The Historical Regatta starts out with the colourful procession on water, formed by the Bissone, the Bucintoro and the boats of the venetian rowing clubs.
Then, different regattas divided by boat type will face each others, including the regatta of the youngster rowers on two-oared “pupparini”, very technical boats that challenge the ability of the promising young men.

Or the Women’s race on “mascarete”, a term that comes from the boat nose looking like the bauta, a traditional mask. These are light two-oared boats used in the old days by the courtesans.

Another race is the Men´s one on heavy six-oared “caorline”, river-transportation boats almost out of use nowadays, that were often furnishened with a sail while travelling through the lagoon.

To these are added the 8-oar galleons in which the young crews of the University of Cà Foscari and a foreign university challenge each other.
All boats are identified with a color, representing the six Sesteri of Venice and the islands of the Lagoon: white, canarin yellow, violet, light blue, red, green, orange, pink and brown.
Once the races were open to the citizens of all the Serenissima Republic possessions while today only venetian rowers take part in them.
The climax of the Venice Historical Regatta is the champions’ race on two-oared gondolini, light boats shaped as a very slim gondola, also called “Ferrari of the lagoon” for their speed. Unlike the regattas on the most popular lagoon boats, these competitions exalt the rowers technical abilities.

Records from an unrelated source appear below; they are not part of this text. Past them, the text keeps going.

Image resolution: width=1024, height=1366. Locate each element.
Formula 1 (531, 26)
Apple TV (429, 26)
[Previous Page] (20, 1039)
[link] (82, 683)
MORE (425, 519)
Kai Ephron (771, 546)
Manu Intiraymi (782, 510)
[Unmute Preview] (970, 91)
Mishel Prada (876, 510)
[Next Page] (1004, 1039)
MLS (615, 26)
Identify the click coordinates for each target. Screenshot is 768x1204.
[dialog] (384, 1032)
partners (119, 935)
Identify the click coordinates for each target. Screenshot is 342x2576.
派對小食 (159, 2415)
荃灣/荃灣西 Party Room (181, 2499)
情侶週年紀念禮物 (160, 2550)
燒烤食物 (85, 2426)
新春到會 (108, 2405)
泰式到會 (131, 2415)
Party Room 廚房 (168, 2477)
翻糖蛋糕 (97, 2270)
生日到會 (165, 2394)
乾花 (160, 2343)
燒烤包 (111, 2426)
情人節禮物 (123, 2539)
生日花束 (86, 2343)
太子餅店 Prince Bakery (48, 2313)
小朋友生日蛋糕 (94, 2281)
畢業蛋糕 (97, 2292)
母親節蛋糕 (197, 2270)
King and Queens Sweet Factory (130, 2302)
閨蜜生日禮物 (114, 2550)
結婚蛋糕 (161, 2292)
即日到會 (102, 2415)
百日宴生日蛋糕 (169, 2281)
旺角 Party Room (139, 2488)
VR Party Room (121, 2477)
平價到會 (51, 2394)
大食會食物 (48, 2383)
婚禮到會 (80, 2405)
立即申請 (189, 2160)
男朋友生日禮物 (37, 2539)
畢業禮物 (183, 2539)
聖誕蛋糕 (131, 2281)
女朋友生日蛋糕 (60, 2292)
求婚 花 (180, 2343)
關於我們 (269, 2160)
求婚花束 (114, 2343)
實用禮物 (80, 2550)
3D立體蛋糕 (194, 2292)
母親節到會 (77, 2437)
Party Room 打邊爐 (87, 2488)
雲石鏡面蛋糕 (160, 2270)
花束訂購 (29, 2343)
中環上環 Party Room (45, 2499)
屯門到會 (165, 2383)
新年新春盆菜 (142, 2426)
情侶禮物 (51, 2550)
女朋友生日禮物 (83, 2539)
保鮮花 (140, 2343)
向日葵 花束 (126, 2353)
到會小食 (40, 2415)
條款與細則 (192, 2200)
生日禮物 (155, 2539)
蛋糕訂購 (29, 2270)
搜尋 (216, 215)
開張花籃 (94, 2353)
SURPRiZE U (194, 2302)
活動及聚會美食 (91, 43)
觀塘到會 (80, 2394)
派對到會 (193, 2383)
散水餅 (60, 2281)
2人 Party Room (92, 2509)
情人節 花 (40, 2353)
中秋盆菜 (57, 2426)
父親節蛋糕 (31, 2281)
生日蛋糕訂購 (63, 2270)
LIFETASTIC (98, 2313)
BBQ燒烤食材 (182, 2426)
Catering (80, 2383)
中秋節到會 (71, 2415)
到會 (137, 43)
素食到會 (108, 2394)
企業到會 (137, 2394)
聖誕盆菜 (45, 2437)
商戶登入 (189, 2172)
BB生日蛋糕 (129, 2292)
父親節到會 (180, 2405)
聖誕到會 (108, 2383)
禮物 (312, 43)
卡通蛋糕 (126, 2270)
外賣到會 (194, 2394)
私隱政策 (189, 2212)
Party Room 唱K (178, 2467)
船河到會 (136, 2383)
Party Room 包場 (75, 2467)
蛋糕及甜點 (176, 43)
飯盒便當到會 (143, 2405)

This is the challenge that is more waited for by rowers, the one that lights up the venetian fans and has been strengthening in time the myth of the Regata Storica from an agonistic point of view.
Winning in “Canalasso”, as locals call the Grand Canal, is still today the most aspired wish of every racer, besides being the forbidden dream of many Venetians.
The Venetian rowing is also an ancient family tradition that has been handed down from generation to generation to commemorate the practice of vogue over time: men and women who have made history and who become myths, and who deserve a special “coronation”. Thus the titles of king and queen of the oar are born, attributes to the rowers who won at least 5 consecutive races.

As the tradition goes, the winners in the challenges of the Venice Historical Regatta are awarded the red, white, green and blue flags, which are the awards that in Venice take the place of medals.
Until few years ago a little living pig would parade on a gondola for its own in the historical parade.
Curious fact, Its passing along the boats was like a thermometer of the Venetians feeling towards the city government: when it wasn’t satisfying, the pig would be acclaimed with whistles and screams such as: “Here´s the Mayor, long live the Mayor!“.
However, the pig ceremony has been abolished since few years ago after the protests of some animal protection Organizations.
The Historical Regatta is a free event that you can watch from the banks of the Grand Canal.